Database Purger Operations Guide

National Weather Service

Office of Hydrologic Development

Hydrologic Software Engineering Branch

October 23, 2009

1.0 OVERVIEW 1

2.0 SELECTIVE PURGING BASED ON STATION RESPONSIBILITY 4

3.0 DELETE OF ASSOCIATED FILES 5

4.0 INPUT/OUTPUT SUMMARY 6

5.0 OUTLINE OF LOGIC 7

6.0 HISTORY OF CHANGES 9

APPENDIX A: SAMPLE LOG FILE 10

2

1.0 Overview

The database purger, known as db_purge, is the application used to purge old records from the Integrated Hydrologic Forecast System (IHFS) database tables. The tables can be classified as follows:

(1) Dynamic Data Tables

(2) TextProduct

(3) VTECevent

The tables which db_purge deletes from are listed in the log file appearing in Appendix A.

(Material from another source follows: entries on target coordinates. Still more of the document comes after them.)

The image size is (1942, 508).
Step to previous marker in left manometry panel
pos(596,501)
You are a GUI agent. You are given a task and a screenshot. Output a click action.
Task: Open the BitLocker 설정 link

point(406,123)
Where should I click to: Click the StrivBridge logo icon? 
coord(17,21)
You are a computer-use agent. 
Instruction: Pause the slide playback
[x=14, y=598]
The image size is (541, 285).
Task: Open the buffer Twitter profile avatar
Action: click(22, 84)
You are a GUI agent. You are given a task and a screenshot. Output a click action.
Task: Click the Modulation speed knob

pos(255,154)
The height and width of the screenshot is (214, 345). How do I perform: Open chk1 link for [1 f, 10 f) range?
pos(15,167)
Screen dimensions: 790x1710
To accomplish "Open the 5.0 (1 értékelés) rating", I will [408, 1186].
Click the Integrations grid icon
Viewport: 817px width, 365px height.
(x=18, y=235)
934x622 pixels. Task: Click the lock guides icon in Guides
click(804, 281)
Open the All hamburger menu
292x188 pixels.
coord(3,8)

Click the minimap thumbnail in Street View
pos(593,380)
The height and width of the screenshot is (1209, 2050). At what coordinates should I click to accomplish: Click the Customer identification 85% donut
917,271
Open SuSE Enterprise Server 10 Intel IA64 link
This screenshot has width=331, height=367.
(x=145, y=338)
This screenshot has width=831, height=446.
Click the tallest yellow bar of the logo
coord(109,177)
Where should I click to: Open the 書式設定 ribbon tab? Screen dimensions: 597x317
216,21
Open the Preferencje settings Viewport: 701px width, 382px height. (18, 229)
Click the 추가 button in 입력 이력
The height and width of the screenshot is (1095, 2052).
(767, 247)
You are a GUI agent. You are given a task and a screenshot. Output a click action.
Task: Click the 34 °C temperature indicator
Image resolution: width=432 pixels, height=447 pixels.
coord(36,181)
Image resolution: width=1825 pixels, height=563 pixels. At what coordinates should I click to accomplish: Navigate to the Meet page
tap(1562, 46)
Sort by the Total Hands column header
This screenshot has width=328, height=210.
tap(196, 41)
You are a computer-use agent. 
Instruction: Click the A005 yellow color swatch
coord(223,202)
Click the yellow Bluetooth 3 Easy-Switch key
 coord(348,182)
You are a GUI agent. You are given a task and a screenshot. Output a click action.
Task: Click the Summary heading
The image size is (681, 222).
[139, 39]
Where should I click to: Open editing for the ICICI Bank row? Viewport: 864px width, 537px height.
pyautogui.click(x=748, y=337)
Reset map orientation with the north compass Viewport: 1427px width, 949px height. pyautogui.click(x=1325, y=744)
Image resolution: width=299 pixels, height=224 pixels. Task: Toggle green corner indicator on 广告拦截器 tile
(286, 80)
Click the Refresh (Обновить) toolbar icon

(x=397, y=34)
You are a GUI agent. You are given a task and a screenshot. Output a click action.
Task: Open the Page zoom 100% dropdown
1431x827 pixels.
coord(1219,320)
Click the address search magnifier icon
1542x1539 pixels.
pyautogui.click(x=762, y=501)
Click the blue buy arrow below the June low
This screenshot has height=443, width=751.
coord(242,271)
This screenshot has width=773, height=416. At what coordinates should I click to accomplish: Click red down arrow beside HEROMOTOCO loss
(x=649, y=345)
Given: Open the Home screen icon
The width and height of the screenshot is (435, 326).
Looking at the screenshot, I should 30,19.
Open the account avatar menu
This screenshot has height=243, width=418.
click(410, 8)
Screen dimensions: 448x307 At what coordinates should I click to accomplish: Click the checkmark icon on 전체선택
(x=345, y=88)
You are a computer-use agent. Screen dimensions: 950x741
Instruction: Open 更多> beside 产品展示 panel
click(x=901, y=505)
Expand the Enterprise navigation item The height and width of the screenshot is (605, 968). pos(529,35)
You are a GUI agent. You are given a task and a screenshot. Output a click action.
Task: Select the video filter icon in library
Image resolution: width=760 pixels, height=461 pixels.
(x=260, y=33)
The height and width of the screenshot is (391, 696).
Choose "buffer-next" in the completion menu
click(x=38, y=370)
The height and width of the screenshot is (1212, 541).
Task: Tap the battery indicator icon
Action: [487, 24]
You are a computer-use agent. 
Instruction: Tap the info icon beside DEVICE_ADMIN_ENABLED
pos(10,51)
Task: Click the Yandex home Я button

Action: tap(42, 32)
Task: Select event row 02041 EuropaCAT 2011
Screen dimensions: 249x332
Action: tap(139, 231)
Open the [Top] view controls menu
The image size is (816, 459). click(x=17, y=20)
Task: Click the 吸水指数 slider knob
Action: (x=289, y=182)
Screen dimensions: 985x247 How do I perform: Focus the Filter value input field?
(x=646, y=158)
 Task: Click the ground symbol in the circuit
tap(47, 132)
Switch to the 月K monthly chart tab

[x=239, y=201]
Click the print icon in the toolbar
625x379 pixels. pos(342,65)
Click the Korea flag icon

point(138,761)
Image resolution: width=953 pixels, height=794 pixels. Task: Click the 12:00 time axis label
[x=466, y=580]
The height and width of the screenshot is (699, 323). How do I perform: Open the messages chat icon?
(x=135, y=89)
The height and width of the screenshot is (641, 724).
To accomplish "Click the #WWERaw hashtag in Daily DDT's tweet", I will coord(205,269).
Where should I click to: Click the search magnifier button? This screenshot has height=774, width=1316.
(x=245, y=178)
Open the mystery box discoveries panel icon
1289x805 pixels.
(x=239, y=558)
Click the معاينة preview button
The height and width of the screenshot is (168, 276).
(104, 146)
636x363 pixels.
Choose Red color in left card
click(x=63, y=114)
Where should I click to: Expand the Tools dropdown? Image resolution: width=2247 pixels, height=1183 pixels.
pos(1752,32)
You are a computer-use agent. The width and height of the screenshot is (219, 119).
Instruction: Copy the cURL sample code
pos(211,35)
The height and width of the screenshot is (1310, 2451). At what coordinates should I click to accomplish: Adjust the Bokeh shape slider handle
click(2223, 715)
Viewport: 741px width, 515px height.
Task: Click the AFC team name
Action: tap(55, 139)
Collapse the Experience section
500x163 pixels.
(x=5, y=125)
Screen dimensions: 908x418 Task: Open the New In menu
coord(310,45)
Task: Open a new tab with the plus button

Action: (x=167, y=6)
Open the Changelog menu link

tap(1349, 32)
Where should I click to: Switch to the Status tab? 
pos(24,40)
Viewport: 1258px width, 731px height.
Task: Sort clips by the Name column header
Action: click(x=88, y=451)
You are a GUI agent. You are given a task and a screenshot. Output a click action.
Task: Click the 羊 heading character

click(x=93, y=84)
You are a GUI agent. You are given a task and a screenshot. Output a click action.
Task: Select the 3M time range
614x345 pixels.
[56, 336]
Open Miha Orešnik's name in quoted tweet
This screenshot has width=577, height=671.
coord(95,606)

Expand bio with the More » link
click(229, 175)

1.1 Dynamic Table Deleting
For the dynamic data tables, db_purge reads the list of table names in which a purge is to be performed from the PurgeDynData table. The number of hours to retain and the time field column name are also read from this table. If the value in the specified time column is earlier than the value (current time - number of hours to retain), then the record is deleted.

Different tables use different fields for the time field on which to base the purging time window. The time field is set to obstime for dynamic data tables containing observed data. For forecast tables, the time field is set to validtime by default.

For the HourlyPC and HourlyPP data tables whose records contain slots for 24 hours worth of precipitation data , the time field is set to obsdate. The obsdate time field requires extra attention because unlike the obstime and validtime fields which represent year to second time information, it represents year to day time information. Despite this, the retention times in the PurgeDynData table for the HourlyPC and HourlyPP tables are in hours, just like all of the other tables. When modifying the retention times for the HourlyPC and HourlyPP tables it is best to determine the number of days that this data should be retained and then multiply this by 24 hours. So, if it is desired that 3 days worth of data be retained in the HourlyPC and HourlyPP tables, then their data retention times should be set to 72 hours. If the retention times were set to 36 hours (1.5 days), then the most recent 48 hours (2 days) of HourlyPC and HourlyPP data will be kept.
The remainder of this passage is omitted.